■ Esercizi proposti
A – Trascrivi fedelmente il passo del brano sui display OLED che va da "PMOLED: La soluzione" a "su larga scala.".
B – Nel brano sui display OLED, in quali dispositivi si usa ampiamente la tecnologia PMOLED?
C – Prosegui il brano sui display OLED, riprendendo subito dopo l'ultima frase riportata.

■ Brano di lettura
AMOLED vs. PMOLED: come le metodologie di pilotaggio plasmano il futuro dei display
Tecnologia: Con l'evoluzione della tecnologia dei display, i diodi organici a emissione di luce (OLED) si sono affermati come un elemento rivoluzionario grazie agli elevati rapporti di contrasto e alla flessibilità delle applicazioni. Gli esperti del settore sottolineano che gli OLED sono principalmente classificati in OLED a matrice attiva (AMOLED) e OLED a matrice passiva (PMOLED) in base ai metodi di pilotaggio, ognuno dei quali offre vantaggi e sfide distinti.
PMOLED: La soluzione compatta per applicazioni di nicchia
La tecnologia PMOLED utilizza un sistema di pilotaggio a matrice passiva, che vanta processi produttivi e design strutturali più semplici. È ampiamente impiegata in dispositivi di piccole dimensioni come smartwatch e display per apparecchiature mediche. Tuttavia, i suoi limiti includono le difficoltà di scalabilità a dimensioni maggiori. Per mantenere una luminosità uniforme, è necessaria una corrente per pixel più elevata, il che accelera il degrado del dispositivo. Inoltre, la complessità del controllo della corrente di pilotaggio ne ostacola il potenziale di diffusione su larga scala.
AMOLED: la forza trainante della rivoluzione dei grandi schermi.

■ Materiale di partenza
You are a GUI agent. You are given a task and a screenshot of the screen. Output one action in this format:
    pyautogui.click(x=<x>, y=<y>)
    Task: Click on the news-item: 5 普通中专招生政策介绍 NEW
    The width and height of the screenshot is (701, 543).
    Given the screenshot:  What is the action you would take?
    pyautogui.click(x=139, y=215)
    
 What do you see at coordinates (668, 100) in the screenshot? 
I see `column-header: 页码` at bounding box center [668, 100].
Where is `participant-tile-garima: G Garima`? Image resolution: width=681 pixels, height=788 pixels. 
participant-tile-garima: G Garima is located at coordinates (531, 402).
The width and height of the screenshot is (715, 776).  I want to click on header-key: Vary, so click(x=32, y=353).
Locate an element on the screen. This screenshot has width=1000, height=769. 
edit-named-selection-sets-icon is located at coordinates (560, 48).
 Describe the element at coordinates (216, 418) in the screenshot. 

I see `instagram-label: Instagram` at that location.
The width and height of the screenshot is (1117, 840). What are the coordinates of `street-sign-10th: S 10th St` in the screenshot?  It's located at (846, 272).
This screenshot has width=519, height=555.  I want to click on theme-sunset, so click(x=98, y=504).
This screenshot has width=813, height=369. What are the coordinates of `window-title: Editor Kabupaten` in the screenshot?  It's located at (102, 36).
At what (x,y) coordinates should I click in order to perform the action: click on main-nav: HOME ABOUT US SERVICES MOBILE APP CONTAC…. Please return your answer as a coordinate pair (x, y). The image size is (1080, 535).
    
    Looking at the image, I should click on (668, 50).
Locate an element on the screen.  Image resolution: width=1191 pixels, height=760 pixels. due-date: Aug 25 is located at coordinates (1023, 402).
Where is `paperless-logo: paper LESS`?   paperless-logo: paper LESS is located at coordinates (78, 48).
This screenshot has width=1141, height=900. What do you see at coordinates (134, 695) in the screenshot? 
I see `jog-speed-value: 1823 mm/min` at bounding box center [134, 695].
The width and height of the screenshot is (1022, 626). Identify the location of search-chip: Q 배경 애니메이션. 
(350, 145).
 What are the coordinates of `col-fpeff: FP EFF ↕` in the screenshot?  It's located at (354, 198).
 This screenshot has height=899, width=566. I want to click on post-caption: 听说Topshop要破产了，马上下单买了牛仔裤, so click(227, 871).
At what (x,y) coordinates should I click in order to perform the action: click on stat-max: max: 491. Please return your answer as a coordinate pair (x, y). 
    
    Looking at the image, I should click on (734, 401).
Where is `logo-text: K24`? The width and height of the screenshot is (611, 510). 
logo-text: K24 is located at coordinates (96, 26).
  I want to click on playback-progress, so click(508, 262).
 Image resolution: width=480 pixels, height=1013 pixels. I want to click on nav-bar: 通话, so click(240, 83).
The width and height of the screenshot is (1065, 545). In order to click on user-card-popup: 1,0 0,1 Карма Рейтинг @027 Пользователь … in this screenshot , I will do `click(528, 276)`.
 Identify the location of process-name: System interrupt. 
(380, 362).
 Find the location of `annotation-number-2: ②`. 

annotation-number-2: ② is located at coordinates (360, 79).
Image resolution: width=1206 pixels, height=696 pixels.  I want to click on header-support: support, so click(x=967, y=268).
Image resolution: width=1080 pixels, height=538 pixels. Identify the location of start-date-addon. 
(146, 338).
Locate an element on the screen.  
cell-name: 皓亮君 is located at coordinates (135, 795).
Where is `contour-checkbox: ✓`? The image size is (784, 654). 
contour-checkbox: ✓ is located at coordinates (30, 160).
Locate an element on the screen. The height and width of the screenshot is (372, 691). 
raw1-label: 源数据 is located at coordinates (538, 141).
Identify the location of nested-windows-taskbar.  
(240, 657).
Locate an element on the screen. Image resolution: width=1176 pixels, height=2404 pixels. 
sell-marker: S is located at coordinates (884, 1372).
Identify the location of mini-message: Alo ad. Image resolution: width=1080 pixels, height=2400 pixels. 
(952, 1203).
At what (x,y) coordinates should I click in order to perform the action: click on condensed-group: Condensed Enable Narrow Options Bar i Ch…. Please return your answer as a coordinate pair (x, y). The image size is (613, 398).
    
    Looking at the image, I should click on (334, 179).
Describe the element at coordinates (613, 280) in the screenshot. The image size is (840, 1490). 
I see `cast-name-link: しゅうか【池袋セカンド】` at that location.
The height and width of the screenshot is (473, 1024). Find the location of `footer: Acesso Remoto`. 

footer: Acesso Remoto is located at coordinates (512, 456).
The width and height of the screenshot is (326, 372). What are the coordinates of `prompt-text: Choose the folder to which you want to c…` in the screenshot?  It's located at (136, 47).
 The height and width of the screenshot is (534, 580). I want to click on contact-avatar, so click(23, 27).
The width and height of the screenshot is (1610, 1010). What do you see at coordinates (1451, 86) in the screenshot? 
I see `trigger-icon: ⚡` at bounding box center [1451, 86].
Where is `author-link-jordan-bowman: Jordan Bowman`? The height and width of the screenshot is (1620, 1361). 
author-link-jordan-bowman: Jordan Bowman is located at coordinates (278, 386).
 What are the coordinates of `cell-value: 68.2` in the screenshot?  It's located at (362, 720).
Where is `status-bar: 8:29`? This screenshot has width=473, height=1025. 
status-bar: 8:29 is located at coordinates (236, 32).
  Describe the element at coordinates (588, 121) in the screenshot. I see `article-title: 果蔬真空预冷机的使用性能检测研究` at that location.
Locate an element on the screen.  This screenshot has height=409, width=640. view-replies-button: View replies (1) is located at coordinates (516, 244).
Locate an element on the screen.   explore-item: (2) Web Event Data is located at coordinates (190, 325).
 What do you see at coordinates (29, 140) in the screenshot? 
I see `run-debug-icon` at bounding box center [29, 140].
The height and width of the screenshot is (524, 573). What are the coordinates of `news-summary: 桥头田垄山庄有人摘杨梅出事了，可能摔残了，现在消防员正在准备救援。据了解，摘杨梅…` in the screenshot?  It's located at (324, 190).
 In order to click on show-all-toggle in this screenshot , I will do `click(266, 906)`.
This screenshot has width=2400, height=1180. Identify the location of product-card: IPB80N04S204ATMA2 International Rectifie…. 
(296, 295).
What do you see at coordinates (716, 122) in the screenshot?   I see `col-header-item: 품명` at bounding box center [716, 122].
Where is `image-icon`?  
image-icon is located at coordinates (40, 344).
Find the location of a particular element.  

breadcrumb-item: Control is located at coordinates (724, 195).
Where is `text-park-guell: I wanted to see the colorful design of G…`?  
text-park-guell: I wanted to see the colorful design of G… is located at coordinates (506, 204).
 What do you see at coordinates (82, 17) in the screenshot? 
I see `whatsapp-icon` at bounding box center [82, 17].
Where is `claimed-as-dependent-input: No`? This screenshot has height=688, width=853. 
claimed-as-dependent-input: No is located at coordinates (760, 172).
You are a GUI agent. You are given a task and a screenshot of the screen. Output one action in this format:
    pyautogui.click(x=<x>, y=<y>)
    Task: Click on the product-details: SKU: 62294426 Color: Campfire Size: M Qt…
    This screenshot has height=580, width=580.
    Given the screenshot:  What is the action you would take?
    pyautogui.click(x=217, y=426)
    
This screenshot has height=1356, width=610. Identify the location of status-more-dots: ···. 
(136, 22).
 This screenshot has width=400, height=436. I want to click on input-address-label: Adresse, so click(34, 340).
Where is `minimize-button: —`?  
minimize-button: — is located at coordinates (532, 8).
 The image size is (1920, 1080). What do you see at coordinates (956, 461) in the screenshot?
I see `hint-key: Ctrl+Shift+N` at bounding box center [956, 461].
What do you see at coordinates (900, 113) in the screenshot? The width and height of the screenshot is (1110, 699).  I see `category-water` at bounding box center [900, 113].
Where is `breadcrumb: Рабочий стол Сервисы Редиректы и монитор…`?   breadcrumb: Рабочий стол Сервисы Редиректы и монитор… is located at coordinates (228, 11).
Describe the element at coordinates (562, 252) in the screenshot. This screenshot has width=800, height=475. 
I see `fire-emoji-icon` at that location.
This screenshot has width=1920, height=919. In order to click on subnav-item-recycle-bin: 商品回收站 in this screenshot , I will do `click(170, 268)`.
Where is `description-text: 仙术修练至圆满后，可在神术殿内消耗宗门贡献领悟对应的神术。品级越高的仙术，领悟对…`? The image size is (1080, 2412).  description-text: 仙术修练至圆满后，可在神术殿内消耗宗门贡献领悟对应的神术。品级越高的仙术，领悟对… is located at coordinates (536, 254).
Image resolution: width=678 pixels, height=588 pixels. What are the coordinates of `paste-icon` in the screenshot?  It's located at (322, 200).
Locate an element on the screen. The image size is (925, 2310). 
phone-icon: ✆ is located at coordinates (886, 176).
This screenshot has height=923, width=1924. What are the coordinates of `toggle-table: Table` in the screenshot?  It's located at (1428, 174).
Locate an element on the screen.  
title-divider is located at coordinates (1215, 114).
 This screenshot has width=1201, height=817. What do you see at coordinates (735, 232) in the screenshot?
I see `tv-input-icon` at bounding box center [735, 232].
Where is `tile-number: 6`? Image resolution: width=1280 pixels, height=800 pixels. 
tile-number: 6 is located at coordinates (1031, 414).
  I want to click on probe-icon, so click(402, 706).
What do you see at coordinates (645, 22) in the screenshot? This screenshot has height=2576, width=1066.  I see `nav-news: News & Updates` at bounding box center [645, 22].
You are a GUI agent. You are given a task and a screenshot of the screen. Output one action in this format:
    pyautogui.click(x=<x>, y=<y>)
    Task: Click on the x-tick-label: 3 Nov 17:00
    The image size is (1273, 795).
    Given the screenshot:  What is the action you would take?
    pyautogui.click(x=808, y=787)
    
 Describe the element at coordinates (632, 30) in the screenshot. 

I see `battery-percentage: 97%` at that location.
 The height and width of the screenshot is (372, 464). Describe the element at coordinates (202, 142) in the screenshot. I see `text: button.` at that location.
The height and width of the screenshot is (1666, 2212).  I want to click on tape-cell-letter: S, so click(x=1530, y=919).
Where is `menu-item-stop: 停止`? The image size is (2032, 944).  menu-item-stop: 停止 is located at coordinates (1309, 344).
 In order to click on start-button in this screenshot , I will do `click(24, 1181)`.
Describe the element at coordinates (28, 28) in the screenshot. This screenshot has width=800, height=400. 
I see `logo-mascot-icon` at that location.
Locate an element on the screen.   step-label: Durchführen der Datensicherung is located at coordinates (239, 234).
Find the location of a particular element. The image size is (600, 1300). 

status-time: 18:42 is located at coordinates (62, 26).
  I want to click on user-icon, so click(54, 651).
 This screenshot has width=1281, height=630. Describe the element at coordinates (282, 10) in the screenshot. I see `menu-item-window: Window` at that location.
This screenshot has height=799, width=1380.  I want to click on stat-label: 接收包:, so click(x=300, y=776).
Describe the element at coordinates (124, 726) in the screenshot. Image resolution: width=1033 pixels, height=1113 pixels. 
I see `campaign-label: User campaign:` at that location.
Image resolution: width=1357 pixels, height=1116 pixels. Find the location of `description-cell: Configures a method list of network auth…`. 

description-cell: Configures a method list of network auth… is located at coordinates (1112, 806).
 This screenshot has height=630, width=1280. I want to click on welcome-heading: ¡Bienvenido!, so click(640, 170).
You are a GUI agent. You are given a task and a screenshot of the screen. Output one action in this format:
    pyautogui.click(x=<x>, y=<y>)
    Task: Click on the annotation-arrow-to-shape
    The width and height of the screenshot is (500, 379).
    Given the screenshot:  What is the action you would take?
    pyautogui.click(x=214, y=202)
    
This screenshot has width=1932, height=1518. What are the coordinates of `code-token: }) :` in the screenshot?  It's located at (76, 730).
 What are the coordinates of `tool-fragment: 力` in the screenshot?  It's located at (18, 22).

■ Le tue risposte
A –
PMOLED: La soluzione compatta per applicazioni di nicchia
La tecnologia PMOLED utilizza un sistema di pilotaggio a matrice passiva, che vanta processi produttivi e design strutturali più semplici. È ampiamente impiegata in dispositivi di piccole dimensioni come smartwatch e display per apparecchiature mediche. Tuttavia, i suoi limiti includono le difficoltà di scalabilità a dimensioni maggiori. Per mantenere una luminosità uniforme, è necessaria una corrente per pixel più elevata, il che accelera il degrado del dispositivo. Inoltre, la complessità del controllo della corrente di pilotaggio ne ostacola il potenziale di diffusione su larga scala.

B – In dispositivi di piccole dimensioni come smartwatch e display per apparecchiature mediche.

C –
Al contrario, la tecnologia a matrice attiva AMOLED le consente di dominare il mercato degli smartphone, dei televisori e di altre applicazioni con schermi di grandi dimensioni. I principali vantaggi includono un minore consumo energetico, una risoluzione più elevata, una maggiore durata del pannello e una progettazione semplificata del driver dati. Tuttavia, permangono delle sfide legate ai complessi processi produttivi e alla variabilità delle prestazioni dei transistor a film sottile (TFT).
Sebbene la tecnologia AMOLED sia leader nel settore dei display di fascia alta, il PMOLED mantiene una domanda costante in nicchie specializzate. Con l'avvento del MicroLED, entrambe le tecnologie potrebbero trovarsi ad affrontare una competizione e una collaborazione più intense nella ridefinizione dei display di prossima generazione.